**Exercise prompt**
Taking the line with "You are a computer-use agent." as the first and the last line of the entries as the final one, copy that span exactly.

** Data shown follows **

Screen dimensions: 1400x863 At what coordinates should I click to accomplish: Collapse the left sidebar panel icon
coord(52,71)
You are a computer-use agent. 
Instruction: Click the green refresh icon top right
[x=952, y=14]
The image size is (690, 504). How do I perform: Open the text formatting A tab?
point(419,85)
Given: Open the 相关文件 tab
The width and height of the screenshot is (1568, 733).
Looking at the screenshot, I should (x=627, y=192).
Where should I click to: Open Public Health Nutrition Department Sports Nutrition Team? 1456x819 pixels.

** End of Data shown **

**Solution below**
You are a computer-use agent. 
Instruction: Click the green refresh icon top right
[x=952, y=14]
The image size is (690, 504). How do I perform: Open the text formatting A tab?
point(419,85)
Given: Open the 相关文件 tab
The width and height of the screenshot is (1568, 733).
Looking at the screenshot, I should (x=627, y=192).
Where should I click to: Open Public Health Nutrition Department Sports Nutrition Team? 1456x819 pixels.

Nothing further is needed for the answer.